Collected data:
━━━━━━━━━━
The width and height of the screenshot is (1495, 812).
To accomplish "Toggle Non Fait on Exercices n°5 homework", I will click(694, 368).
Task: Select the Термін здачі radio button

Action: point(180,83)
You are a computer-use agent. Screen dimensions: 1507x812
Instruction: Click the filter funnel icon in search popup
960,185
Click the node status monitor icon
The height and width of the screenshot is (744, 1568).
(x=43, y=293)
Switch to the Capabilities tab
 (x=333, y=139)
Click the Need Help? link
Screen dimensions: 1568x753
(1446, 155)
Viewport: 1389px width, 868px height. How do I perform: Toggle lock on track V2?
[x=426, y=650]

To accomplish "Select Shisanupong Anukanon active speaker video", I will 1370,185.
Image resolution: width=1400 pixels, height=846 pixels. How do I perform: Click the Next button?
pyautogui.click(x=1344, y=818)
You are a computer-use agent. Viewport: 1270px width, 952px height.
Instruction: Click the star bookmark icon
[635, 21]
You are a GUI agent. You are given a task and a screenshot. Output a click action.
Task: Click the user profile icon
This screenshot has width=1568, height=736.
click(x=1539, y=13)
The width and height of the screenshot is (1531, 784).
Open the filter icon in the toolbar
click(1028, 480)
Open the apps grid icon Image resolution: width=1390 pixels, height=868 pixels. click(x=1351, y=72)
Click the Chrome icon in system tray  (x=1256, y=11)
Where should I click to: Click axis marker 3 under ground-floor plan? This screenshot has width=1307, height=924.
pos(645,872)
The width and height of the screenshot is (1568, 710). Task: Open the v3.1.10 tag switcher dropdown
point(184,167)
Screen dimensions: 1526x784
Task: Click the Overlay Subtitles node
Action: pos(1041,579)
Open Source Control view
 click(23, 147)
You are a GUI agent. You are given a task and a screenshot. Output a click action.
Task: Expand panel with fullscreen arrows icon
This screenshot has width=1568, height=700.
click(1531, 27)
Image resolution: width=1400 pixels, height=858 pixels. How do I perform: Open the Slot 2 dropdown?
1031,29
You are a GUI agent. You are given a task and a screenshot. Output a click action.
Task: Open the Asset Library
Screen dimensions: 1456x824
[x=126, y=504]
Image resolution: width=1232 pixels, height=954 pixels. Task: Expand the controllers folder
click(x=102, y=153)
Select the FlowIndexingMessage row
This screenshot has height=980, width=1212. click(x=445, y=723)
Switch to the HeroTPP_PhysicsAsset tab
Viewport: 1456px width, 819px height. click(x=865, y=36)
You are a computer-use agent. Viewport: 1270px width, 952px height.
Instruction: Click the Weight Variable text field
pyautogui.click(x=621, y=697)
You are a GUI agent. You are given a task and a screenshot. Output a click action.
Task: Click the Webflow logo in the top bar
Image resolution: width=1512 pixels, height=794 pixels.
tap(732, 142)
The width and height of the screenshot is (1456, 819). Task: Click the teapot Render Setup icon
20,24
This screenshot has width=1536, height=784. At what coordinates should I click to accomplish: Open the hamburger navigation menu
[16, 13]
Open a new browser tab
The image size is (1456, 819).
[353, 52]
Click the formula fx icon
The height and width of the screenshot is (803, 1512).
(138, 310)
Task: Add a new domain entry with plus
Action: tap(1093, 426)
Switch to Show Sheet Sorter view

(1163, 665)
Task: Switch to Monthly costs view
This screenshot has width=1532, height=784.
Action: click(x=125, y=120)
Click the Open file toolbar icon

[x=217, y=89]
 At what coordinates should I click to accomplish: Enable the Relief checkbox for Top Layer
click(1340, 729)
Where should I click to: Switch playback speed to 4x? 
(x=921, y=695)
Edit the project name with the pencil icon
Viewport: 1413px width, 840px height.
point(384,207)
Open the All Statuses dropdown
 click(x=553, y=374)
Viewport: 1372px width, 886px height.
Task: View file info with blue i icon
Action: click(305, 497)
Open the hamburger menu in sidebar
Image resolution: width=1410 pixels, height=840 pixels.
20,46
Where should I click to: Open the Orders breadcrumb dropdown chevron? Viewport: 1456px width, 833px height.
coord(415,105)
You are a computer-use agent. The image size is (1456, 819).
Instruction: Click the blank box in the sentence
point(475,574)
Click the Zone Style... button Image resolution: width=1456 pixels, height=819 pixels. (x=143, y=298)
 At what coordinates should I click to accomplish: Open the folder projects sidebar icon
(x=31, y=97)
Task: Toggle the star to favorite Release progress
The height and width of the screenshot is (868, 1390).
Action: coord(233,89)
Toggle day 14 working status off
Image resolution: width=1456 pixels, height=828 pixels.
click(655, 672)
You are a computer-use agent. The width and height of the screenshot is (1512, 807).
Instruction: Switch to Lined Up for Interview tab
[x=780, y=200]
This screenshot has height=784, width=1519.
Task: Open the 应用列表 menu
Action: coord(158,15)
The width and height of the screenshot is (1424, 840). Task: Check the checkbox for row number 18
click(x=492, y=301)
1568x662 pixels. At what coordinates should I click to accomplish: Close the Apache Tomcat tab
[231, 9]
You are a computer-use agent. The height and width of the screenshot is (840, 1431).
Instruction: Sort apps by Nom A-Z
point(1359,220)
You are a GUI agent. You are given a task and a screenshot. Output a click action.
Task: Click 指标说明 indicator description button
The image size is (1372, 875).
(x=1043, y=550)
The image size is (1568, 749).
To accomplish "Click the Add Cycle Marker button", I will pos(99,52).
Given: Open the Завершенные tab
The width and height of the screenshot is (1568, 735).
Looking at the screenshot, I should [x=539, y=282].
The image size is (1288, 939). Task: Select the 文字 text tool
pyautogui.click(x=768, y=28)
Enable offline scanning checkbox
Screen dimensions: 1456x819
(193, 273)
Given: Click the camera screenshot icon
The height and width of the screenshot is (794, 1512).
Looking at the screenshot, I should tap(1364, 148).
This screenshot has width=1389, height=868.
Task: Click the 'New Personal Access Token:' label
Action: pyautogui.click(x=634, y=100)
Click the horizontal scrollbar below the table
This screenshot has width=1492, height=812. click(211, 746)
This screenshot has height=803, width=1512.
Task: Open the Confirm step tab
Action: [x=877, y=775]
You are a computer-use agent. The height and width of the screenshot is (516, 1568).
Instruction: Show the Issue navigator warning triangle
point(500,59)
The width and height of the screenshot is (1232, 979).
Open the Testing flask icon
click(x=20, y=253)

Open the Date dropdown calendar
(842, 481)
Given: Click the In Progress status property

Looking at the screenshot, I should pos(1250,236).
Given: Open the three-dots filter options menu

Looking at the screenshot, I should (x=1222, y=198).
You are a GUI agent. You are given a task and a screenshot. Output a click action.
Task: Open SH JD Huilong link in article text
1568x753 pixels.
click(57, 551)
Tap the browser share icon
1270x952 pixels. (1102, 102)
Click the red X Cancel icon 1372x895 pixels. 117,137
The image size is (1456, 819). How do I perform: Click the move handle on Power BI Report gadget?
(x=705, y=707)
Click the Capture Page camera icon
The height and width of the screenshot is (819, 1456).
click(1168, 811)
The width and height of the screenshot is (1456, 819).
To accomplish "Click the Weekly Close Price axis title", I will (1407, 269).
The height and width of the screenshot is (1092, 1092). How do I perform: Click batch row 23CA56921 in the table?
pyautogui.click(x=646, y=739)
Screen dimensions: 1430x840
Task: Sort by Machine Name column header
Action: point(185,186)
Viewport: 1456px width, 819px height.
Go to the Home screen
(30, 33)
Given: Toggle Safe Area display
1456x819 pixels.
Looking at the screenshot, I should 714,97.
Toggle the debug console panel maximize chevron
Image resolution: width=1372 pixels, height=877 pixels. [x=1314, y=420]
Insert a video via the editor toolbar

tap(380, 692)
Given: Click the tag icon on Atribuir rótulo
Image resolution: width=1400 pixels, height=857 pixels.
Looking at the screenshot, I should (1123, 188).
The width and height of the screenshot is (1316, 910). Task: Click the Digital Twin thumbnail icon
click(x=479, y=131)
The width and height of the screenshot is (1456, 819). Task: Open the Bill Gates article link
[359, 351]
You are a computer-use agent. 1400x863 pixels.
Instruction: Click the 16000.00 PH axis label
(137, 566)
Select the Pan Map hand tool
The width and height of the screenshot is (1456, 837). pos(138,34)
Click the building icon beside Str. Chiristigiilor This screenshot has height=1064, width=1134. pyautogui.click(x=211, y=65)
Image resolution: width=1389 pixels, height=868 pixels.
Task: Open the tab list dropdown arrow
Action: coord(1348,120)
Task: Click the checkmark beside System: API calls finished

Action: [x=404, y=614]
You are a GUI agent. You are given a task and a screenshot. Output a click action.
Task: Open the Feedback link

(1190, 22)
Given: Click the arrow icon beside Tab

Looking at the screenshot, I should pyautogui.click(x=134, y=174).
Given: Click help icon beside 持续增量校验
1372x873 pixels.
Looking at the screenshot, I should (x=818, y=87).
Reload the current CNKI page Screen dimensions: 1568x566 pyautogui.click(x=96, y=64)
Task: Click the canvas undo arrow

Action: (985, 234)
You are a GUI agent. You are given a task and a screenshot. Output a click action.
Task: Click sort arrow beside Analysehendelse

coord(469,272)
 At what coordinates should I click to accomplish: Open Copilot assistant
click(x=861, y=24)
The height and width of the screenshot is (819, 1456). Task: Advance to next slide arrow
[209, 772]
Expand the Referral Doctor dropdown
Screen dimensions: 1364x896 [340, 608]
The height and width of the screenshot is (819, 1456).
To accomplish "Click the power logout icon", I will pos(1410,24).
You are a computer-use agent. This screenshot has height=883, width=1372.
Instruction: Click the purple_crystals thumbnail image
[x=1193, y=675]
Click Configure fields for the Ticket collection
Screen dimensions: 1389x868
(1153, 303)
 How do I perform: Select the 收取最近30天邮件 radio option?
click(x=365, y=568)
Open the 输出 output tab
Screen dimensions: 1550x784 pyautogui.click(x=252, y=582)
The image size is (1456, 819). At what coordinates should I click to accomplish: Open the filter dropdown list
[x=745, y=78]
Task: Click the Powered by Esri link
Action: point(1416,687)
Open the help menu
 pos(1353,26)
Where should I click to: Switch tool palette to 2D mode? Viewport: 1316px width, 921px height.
━━━━━━━━━━
▸ Work to be completed
Some lines in the records above contain "will". Count them and give the number only.

▸ Solution to this problem
5